日常开发中,重复性的文件操作浪费了大量时间。本文整理了10个Python文件处理与自动化的实战脚本,覆盖批量重命名、文件分类、增量备份、日志分析等常见场景,拿来即用。

1. 批量重命名文件(支持预览/确认)

怕误操作?先预览再执行,这是最稳妥的方式。

import os
import shutil
import re

def batch_rename(directory, pattern, replacement, dry_run=True):
    """批量重命名文件,支持预览模式"""
    renamed = []
    for filename in os.listdir(directory):
        new_name = re.sub(pattern, replacement, filename)
        if new_name != filename:
            renamed.append((filename, new_name))
            if not dry_run:
                src = os.path.join(directory, filename)
                dst = os.path.join(directory, new_name)
                os.rename(src, dst)
    return renamed

# 示例:将所有 test_*.txt 改为 demo_*.txt
if __name__ == '__main__':
    directory = './files'
    # 先预览
    changes = batch_rename(directory, r'^test_', 'demo_', dry_run=True)
    print(f'将重命名 {len(changes)} 个文件:')
    for old, new in changes:
        print(f'  {old} → {new}')
    # 确认后执行
    # batch_rename(directory, r'^test_', 'demo_', dry_run=False)

2. 按扩展名自动分类文件

下载文件夹总是乱糟糟?写一个脚本按类型自动归类。

import os
import shutil
from pathlib import Path

def classify_files(source_dir, target_base=None):
    """按扩展名将文件分类到不同子目录"""
    if target_base is None:
        target_base = source_dir
    target_base = Path(target_base)

    category_map = {
        'images': ['.jpg', '.jpeg', '.png', '.gif', '.webp', '.svg', '.bmp'],
        'documents': ['.pdf', '.doc', '.docx', '.xls', '.xlsx', '.ppt', '.pptx', '.txt'],
        'videos': ['.mp4', '.avi', '.mov', '.mkv', '.flv'],
        'archives': ['.zip', '.rar', '.7z', '.tar', '.gz'],
        'code': ['.py', '.js', '.java', '.cpp', '.html', '.css', '.go', '.rs'],
        'audio': ['.mp3', '.wav', '.flac', '.aac', '.ogg'],
    }

    stats = {cat: 0 for cat in category_map}
    moved = 0

    for filepath in Path(source_dir).iterdir():
        if not filepath.is_file():
            continue
        ext = filepath.suffix.lower()
        category = 'others'
        for cat, exts in category_map.items():
            if ext in exts:
                category = cat
                break
        target_dir = target_base / category
        target_dir.mkdir(exist_ok=True)
        shutil.move(str(filepath), target_dir / filepath.name)
        stats[category] += 1
        moved += 1

    print(f'共处理 {moved} 个文件:')
    for cat, count in stats.items():
        if count:
            print(f'  {cat}: {count} 个')

# 使用
classify_files('/Users/wang/Downloads')

3. 增量备份脚本(带去重)

完整备份太占空间?用增量备份+文件哈希去重,只备份变化的内容。

import os
import shutil
import hashlib
import json
from pathlib import Path
from datetime import datetime

class IncrementalBackup:
    def __init__(self, source, backup_root, manifest_path=None):
        self.source = Path(source)
        self.backup_root = Path(backup_root)
        self.manifest_path = Path(manifest_path or backup_root / '.manifest.json')
        self.manifest = self._load_manifest()
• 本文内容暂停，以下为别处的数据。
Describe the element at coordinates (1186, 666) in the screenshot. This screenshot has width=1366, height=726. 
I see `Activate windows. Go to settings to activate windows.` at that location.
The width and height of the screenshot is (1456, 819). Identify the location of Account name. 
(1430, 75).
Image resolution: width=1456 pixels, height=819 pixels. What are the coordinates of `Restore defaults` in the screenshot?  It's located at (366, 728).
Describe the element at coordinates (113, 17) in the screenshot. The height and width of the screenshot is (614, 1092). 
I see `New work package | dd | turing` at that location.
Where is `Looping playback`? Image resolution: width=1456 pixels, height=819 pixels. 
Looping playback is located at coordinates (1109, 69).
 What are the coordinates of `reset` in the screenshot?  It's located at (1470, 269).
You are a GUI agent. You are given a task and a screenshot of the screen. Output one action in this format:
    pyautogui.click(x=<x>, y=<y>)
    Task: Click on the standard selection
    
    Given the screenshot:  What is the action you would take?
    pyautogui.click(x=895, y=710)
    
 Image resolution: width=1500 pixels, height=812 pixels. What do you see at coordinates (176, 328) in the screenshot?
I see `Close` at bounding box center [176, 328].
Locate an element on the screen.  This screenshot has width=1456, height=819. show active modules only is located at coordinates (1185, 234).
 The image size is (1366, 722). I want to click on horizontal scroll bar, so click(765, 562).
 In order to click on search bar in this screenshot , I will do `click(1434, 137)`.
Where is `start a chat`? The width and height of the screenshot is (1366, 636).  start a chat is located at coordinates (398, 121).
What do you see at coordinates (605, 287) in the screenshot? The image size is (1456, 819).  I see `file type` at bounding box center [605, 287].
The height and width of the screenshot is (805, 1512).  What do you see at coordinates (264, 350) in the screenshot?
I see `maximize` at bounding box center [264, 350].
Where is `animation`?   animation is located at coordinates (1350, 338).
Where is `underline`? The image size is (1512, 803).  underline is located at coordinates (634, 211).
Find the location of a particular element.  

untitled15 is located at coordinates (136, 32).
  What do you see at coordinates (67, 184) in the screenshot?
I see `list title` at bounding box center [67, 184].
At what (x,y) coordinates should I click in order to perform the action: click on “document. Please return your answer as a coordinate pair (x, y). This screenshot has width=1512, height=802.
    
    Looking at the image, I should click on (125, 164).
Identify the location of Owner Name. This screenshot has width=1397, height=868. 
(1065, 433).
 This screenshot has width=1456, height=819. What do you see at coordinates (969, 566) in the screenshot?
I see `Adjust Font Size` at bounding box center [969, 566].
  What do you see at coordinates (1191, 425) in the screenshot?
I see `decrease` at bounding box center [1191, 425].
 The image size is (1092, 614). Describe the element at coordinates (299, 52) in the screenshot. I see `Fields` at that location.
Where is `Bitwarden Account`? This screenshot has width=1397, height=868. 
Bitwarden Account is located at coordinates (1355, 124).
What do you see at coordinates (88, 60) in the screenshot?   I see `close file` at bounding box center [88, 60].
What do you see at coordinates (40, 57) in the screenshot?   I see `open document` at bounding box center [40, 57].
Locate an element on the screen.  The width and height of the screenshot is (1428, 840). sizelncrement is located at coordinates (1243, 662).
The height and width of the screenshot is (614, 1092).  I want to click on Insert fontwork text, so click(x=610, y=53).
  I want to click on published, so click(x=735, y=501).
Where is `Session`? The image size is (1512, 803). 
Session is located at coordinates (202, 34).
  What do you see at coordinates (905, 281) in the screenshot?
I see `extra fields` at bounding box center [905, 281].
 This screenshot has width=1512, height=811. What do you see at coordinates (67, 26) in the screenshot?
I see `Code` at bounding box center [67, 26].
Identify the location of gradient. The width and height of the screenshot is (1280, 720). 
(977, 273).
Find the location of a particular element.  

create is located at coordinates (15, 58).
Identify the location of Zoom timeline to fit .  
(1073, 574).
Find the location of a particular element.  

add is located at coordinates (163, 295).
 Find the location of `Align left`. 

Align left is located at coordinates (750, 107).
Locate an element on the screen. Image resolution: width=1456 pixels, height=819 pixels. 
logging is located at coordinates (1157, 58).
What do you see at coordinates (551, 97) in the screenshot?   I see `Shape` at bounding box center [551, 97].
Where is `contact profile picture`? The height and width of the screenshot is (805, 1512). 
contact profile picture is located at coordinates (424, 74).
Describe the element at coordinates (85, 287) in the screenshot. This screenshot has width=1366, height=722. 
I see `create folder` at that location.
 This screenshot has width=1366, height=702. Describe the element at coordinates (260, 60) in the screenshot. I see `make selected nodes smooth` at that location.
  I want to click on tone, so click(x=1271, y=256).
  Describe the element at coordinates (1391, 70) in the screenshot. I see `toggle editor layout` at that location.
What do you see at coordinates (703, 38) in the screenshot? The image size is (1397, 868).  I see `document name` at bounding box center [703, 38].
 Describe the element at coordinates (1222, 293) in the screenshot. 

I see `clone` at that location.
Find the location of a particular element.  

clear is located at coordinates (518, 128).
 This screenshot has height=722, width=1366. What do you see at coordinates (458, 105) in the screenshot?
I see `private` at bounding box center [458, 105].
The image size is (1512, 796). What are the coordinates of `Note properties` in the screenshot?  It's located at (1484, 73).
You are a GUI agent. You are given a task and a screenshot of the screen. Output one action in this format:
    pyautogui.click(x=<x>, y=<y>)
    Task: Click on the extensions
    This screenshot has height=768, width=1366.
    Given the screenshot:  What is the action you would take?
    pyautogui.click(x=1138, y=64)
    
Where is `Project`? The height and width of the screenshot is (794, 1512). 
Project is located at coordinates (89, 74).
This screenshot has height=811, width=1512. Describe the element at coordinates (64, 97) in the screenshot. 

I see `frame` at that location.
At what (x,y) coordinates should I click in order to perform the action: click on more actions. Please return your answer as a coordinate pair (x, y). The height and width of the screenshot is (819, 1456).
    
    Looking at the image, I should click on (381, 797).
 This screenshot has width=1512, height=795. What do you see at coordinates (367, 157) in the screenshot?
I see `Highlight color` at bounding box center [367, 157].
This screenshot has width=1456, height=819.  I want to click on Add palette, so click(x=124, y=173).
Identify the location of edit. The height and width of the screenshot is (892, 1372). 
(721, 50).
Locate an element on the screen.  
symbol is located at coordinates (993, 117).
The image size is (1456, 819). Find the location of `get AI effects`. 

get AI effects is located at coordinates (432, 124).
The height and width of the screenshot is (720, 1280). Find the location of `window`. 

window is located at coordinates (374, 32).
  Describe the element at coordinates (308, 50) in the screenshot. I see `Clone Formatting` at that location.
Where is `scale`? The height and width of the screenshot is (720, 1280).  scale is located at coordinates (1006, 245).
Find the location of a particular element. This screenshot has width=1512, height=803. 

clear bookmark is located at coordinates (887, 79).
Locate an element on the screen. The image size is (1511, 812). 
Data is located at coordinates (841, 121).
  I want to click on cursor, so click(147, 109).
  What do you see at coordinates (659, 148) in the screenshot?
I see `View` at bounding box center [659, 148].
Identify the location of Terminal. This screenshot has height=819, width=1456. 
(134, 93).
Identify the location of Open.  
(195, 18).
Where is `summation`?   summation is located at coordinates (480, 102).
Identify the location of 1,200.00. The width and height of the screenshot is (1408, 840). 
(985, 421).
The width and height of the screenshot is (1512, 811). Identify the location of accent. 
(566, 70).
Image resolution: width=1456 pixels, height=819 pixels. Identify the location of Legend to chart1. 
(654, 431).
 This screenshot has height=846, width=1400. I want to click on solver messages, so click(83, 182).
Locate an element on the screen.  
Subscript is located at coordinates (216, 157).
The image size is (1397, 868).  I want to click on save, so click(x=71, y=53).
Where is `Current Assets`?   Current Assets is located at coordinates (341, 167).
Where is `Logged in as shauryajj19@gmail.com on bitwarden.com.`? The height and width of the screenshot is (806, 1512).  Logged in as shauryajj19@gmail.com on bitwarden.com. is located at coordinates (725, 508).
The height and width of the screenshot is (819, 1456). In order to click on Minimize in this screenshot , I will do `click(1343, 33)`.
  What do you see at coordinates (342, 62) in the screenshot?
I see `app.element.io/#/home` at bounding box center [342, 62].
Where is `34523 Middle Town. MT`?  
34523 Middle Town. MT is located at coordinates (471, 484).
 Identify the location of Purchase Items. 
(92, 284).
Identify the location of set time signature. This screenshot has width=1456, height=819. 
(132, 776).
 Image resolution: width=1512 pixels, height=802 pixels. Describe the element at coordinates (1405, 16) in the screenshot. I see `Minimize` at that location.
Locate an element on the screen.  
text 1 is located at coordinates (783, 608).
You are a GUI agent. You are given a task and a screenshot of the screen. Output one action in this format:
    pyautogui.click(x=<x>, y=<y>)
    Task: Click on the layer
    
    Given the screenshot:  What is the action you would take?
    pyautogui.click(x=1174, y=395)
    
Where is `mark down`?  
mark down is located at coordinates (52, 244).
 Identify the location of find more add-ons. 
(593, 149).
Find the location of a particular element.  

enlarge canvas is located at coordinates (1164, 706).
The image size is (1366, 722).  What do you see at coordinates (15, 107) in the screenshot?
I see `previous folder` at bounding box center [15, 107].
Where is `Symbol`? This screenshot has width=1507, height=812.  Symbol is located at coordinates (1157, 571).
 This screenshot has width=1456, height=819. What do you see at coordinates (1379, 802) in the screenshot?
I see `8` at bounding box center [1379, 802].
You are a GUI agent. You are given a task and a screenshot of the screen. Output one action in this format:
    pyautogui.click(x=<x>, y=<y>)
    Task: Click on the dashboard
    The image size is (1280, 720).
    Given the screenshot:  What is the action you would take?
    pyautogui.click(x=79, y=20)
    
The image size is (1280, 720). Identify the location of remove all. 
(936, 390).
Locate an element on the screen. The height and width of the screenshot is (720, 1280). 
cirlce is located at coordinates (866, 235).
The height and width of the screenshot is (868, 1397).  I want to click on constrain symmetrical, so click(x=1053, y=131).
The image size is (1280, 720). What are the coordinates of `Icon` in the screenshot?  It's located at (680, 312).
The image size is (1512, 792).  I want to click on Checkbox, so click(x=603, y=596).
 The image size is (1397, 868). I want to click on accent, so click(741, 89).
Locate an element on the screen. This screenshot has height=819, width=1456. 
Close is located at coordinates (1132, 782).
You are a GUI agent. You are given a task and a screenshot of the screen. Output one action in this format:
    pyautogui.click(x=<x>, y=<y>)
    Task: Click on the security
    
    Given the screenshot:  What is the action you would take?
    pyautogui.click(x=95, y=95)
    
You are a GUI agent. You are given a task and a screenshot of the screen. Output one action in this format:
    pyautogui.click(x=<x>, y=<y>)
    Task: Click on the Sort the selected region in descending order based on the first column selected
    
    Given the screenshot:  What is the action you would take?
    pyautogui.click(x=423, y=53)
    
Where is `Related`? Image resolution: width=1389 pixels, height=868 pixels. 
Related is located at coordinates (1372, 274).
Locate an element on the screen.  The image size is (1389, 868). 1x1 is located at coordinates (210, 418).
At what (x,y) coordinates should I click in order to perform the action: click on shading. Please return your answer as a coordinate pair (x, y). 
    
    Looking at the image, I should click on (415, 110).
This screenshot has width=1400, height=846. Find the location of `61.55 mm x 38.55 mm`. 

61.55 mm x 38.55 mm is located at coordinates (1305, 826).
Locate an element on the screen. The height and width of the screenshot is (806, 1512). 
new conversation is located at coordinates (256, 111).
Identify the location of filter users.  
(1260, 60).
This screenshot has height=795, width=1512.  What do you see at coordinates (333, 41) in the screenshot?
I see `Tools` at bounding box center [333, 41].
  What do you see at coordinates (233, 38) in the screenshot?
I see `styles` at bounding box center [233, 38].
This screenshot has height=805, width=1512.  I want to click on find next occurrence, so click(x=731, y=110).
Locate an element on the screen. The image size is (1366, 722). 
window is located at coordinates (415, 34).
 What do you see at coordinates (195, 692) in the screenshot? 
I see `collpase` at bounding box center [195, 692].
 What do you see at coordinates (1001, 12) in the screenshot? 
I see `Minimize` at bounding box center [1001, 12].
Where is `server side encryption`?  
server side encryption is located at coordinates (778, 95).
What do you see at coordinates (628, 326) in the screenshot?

    def _load_manifest(self):
        if self.manifest_path.exists():
            return json.loads(self.manifest_path.read_text())
        return {}

    def _save_manifest(self):
        self.manifest_path.write_text(json.dumps(self.manifest, indent=2, ensure_ascii=False))

    def _file_hash(self, filepath):
        h = hashlib.sha256()
        with open(filepath, 'rb') as f:
            for chunk in iter(lambda: f.read(8192), b''):
                h.update(chunk)
        return h.hexdigest()

    def backup(self):
        timestamp = datetime.now().strftime('%Y%m%d_%H%M%S')
        backup_dir = self.backup_root / f'backup_{timestamp}'
        backup_dir.mkdir(parents=True, exist_ok=True)

        new_files = 0
        skipped = 0

        for filepath in self.source.rglob('*'):
            if not filepath.is_file():
                continue
            rel_path = filepath.relative_to(self.source)
            file_hash = self._file_hash(filepath)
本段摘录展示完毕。